SV1 regulates glycolysis through PFKM. (A) mRNA levels of five key glycolytic enzymes (HK2, three isoforms of PFK, and PKM) in SV1-overexpressing KYSE140 cells determined by RT-qPCR. (B and C) Expression of PFKM in KYSE150 cells treated with MIA-602 for 48 h and analyzed by RT-qPCR (B) and immunoblotting (C). GAPDH was used as an internal control. (D) Expression of PFKM in SV1-overexpressing cells treated with MIA-602 or vehicle and analyzed by immunoblotting. GAPDH was used as an internal control. (E) Glucose uptake and lactate production measured in PFKM-overexpressing cells treated with MIA-602 or vehicle. Error bars indicate SEM. N.S., not significant; **P < 0.01, ***P < 0.001 by student’s t test (A and B) or one-way ANOVA with post hoc intergroup comparisons (E); n = 3 in each group (A, B, and E).

Fig. 4.

Cancer cell glycolysis regulated by SV1-PFKM is NF-κB dependent. (A) Graphic representation of the four putative NF-κB p65 binding sites in the PFKM proximal promoter. (B) mRNA level of PFKM in p65-overexpressing cells determined by RT-qPCR. (C) The PFKM luciferase reporter was transfected into KYSE140-p65 cells and control vector cells, and the relative PFKM promoter activities were measured based on the luciferase activities. (D and E) Relative PFKM promoter activities (D), glucose uptake, and lactate production (E) measured in p65-overexpressing cells treated with MIA-602 or vehicle. (F) SV1-overexpressing cells treated with MIA-602 or vehicle before being harvested for immunoblot analyses of the labeled antigens.
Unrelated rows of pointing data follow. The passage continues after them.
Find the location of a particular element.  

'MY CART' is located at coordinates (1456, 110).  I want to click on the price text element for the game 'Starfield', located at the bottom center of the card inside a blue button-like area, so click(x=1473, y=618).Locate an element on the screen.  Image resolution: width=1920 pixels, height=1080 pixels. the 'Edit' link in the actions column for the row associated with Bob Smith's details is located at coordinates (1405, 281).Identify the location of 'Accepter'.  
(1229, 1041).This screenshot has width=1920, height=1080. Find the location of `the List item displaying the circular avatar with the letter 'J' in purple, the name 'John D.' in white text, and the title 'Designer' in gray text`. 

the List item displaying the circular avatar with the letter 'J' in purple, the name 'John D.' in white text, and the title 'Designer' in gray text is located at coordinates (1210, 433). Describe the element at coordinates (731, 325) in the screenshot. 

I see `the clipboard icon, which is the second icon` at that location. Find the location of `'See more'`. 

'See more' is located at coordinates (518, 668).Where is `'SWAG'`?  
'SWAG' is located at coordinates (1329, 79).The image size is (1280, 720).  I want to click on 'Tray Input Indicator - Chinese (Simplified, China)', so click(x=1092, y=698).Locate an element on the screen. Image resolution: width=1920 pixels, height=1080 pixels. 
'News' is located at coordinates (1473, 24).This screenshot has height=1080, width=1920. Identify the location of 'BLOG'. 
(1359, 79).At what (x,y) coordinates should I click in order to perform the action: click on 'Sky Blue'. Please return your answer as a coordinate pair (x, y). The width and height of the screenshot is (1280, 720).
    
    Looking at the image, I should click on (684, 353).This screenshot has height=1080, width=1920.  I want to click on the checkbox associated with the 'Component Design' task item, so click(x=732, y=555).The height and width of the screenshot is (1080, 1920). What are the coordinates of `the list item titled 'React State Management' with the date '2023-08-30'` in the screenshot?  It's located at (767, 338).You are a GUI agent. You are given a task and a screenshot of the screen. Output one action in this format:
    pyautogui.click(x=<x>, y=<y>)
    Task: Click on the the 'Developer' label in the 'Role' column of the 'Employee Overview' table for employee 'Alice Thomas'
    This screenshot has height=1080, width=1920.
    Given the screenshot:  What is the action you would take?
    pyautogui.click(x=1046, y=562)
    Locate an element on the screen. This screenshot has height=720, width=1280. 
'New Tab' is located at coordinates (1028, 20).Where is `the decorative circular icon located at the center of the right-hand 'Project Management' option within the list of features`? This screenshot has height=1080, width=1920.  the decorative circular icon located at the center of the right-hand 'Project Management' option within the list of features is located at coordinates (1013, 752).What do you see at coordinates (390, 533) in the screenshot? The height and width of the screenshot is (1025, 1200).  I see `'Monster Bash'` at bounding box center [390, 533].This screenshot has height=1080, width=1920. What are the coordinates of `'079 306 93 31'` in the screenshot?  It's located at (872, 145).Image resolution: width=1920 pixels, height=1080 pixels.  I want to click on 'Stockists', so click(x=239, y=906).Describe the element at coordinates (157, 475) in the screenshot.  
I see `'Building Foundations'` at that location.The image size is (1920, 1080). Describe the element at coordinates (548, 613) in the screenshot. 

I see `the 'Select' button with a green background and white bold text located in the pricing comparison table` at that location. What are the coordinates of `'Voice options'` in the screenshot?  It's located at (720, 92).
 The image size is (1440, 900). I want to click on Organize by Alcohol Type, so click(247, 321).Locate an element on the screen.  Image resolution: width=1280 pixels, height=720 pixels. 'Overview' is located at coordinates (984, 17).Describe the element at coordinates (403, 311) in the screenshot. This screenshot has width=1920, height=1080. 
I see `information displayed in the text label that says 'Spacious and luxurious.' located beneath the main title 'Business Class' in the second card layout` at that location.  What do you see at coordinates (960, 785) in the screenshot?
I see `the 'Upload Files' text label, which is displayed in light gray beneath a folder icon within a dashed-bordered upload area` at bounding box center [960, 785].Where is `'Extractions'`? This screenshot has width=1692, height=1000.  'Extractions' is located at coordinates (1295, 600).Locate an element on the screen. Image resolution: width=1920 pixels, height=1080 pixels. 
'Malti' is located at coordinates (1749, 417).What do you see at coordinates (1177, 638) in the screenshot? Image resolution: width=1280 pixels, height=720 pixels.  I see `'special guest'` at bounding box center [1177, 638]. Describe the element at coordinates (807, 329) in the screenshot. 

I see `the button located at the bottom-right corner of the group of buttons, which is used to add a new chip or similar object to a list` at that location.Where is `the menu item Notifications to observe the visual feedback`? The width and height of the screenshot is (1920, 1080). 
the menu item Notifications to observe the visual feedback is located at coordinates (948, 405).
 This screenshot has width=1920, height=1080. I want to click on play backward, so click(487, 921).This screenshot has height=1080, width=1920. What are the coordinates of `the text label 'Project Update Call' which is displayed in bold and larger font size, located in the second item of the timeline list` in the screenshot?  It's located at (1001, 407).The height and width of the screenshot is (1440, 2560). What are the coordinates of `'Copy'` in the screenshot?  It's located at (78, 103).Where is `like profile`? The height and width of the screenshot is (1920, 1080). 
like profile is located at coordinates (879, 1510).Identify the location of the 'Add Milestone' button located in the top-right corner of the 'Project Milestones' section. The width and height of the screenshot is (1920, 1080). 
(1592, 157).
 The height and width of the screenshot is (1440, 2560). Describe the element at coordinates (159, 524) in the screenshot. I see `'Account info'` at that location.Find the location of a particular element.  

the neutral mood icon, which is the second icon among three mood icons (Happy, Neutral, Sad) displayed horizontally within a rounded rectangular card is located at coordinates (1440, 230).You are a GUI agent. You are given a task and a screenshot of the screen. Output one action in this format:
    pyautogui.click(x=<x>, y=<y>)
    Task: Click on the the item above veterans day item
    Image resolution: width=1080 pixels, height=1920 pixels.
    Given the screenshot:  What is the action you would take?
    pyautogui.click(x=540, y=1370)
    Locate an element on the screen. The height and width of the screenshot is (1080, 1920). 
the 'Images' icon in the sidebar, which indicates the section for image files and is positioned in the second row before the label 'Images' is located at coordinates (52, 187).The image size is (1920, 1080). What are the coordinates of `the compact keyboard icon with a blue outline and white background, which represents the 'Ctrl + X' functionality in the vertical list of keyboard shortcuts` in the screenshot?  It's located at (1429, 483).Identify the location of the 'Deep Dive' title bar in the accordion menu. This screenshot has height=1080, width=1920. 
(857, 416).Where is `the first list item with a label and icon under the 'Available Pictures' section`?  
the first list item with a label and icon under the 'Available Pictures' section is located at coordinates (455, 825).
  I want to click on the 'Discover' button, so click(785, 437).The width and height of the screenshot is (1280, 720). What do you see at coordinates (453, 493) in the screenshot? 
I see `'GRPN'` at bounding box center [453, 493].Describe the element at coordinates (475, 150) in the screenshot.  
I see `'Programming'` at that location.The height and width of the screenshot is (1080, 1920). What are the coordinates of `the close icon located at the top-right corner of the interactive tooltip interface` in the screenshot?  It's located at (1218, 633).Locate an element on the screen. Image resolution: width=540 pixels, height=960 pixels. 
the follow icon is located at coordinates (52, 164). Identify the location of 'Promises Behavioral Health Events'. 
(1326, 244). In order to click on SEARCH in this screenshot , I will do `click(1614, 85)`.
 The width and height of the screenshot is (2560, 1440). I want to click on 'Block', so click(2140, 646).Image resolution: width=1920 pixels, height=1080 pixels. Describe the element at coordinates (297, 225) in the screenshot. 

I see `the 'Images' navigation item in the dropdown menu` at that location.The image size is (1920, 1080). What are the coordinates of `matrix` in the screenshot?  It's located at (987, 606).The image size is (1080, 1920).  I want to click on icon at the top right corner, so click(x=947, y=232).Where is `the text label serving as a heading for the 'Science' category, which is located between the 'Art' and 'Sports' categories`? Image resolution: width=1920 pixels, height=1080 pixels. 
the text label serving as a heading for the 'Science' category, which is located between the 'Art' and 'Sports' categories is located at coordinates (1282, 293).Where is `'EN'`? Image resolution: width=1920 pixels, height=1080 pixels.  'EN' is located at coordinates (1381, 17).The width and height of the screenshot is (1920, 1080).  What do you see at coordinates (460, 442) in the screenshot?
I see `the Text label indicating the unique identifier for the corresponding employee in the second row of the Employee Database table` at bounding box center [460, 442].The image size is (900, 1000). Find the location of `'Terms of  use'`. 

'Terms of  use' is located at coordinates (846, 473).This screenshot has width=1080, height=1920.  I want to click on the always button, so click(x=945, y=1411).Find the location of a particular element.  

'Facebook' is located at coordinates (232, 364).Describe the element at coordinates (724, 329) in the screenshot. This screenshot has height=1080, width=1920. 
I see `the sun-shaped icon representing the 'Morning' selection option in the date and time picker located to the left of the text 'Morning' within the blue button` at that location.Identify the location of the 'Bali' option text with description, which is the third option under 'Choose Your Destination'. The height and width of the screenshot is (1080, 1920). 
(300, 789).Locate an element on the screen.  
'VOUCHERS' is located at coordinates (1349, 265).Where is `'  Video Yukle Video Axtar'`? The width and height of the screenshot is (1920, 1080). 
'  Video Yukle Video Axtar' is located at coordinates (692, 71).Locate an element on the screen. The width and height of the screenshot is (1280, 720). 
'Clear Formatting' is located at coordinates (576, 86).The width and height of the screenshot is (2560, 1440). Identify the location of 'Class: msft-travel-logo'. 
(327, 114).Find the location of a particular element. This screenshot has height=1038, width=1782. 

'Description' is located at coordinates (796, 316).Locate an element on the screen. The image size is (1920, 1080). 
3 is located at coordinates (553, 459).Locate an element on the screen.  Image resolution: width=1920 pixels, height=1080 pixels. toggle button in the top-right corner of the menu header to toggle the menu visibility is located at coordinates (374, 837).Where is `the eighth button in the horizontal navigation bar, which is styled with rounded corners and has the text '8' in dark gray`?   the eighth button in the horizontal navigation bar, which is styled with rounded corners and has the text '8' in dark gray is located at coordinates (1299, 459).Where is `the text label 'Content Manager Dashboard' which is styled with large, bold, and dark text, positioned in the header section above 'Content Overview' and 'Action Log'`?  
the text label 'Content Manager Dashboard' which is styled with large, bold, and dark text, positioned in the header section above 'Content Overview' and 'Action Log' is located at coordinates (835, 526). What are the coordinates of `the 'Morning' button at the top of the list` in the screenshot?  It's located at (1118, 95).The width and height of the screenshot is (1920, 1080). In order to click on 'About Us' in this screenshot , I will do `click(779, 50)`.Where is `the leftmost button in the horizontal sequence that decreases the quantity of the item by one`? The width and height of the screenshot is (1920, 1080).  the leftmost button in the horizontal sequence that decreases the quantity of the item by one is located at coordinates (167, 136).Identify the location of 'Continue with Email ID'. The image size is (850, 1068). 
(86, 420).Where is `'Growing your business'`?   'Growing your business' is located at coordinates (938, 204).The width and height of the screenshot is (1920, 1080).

GAPDH was used as an internal control. (G) Subcellular localization of p65 (red) in KYSE150 cells as analyzed by immunofluorescence assay. Nuclei stained with DAPI (blue). Error bars indicate SEM. **P < 0.01, ***P < 0.001 by student’s t test (B and C) or one-way ANOVA with post hoc intergroup comparisons (D and E); n = 3 in each group (B–E). (Scale bars, 10 μm.)

Fig. 5.

MIA-602 suppresses SV1-mediated ESCC tumor growth in vivo. (A) Scheme indicating the timing of xenografting and longitudinal treatment. (B) Tumor growth curves of KYSE150-SV1 and KYSE150-PFKM cells treated with MIA-602 or vehicle. (C) Tumors harvested on day 28 (Left) and average weights of tumors (Right). (D and E) Expression of SV1 detected by RT-qPCR (D) and immunoblotting (E) in tumor tissues from mice bearing KYSE150-SV1 or KYSE150-Vector cells. GAPDH was used as an internal control. (F) Representative images of immunohistochemistry of Ki67, PFKM, and p-p65 in tumor sections derived from mice (Top). Plots of percentages or mean of integrated optical density (IOD) of five groups of cells expressing the indicated proteins (Bottom). Error bars indicate SEM. N.S., not significant; **P < 0.01, ***P < 0.001, ****P < 0.0001 by one-way ANOVA with post hoc intergroup comparisons; n = 10 in each group. (Scale bars, 50 μm.)